La regia di Giulio Ciabatti ha lavorato soprattutto sul recupero degli stilemi della Commedia dell’Arte, con costumi volutamente poveri di Margherita Platè. Quindi è giusto ricordare le “maestranze”: Sara Vailati, direttrice di scena; Dario Toninelli, maestro preparatore di sala (non riesco ad immaginare il lavoro che avrà avuto da svolgere); Ulderico Mantovani, macchinista; Francesca Mori, trucco. Costumi realizzati dalla Compagnia del Costume e della Moda, Milano; Illuminotecnica e fonica, Pro Music srl di Vezzano sul Crostolo (ottimo lavoro svolto).

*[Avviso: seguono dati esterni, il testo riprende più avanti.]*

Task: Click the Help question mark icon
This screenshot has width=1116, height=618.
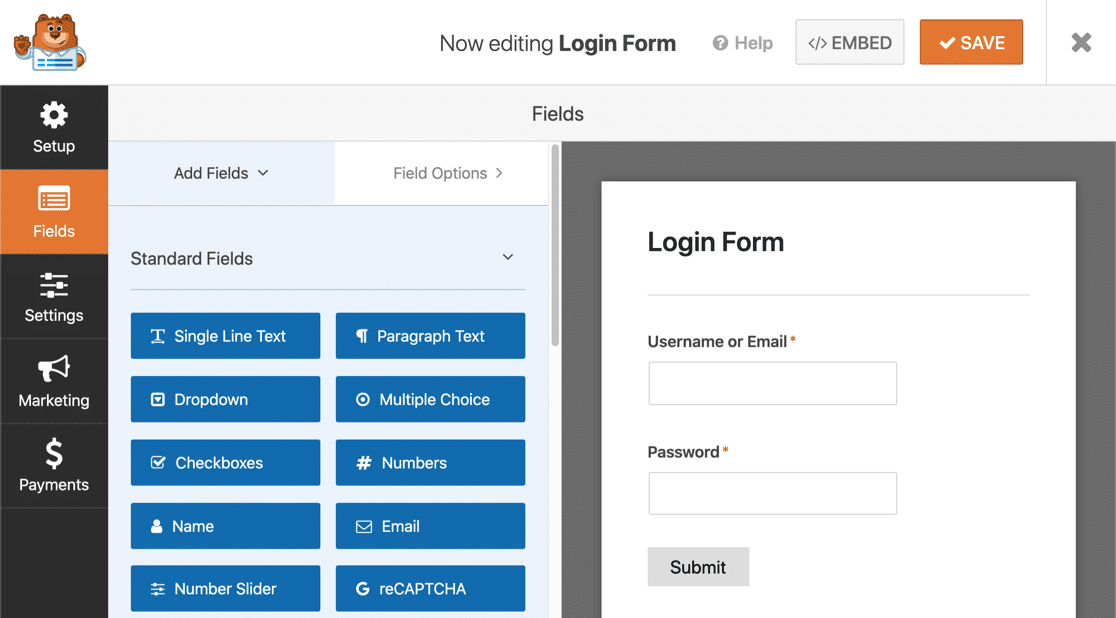Action: pyautogui.click(x=720, y=43)
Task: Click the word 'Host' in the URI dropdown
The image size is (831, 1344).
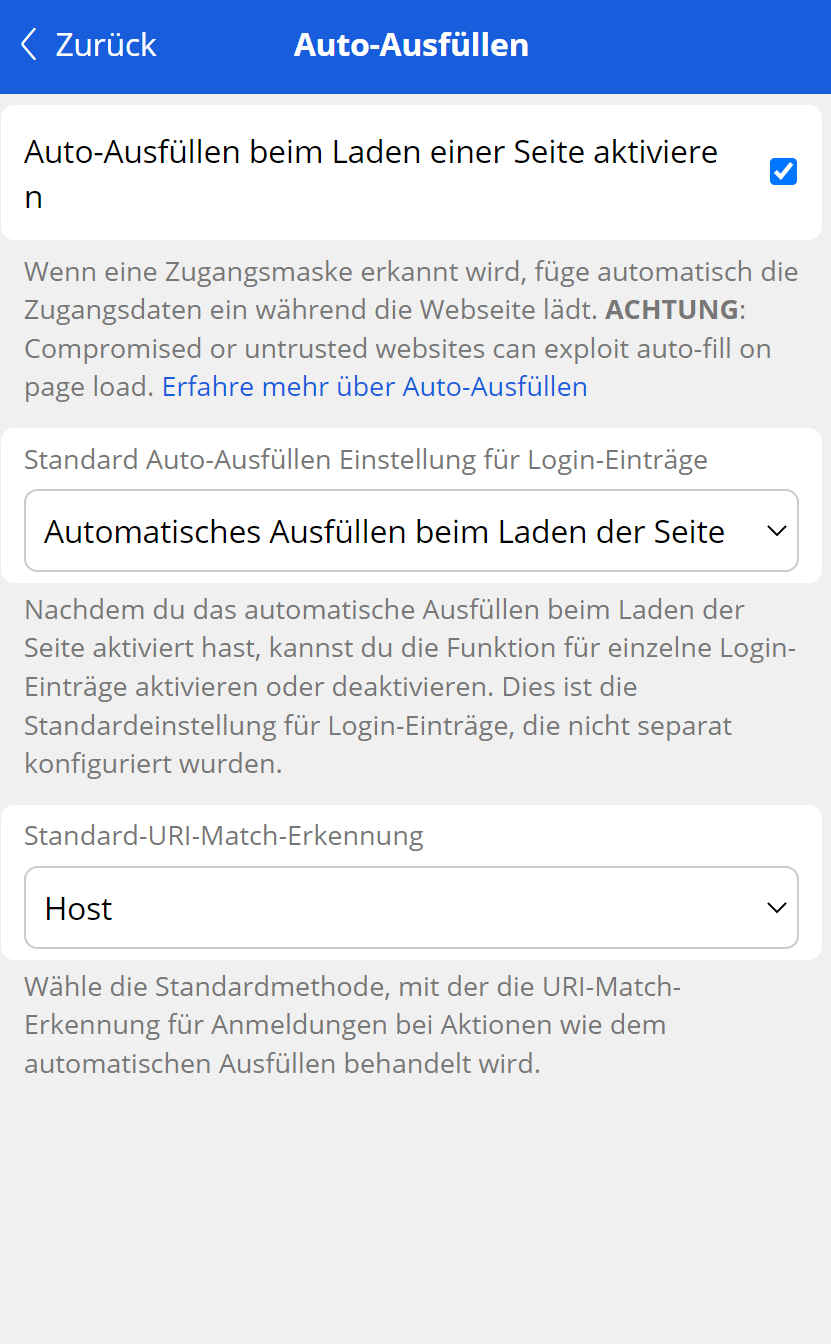Action: coord(79,909)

I dieci minuti di applausi e la soddisfazione mista a commozione sul volto di molti alla fine dello spettacolo hanno dimostrato quanto sia sentito da queste parti il Festival Illica. Dei valori delle Maschere, della considerazione di direttori d’orchestra come Marinuzzi, Gavazzeni, Bartoletti, Gelmetti, dei reiterati interventi sulla partitura effettuati praticamente da tutti, Mascagni per primo, del carsico iter teatrale delle Maschere scriverò in un’altra occasione. Non mi resta da dire che questa produzione ha avuto un protagonista in più: la splendida Piazza del Municipio di Castell’Arquato.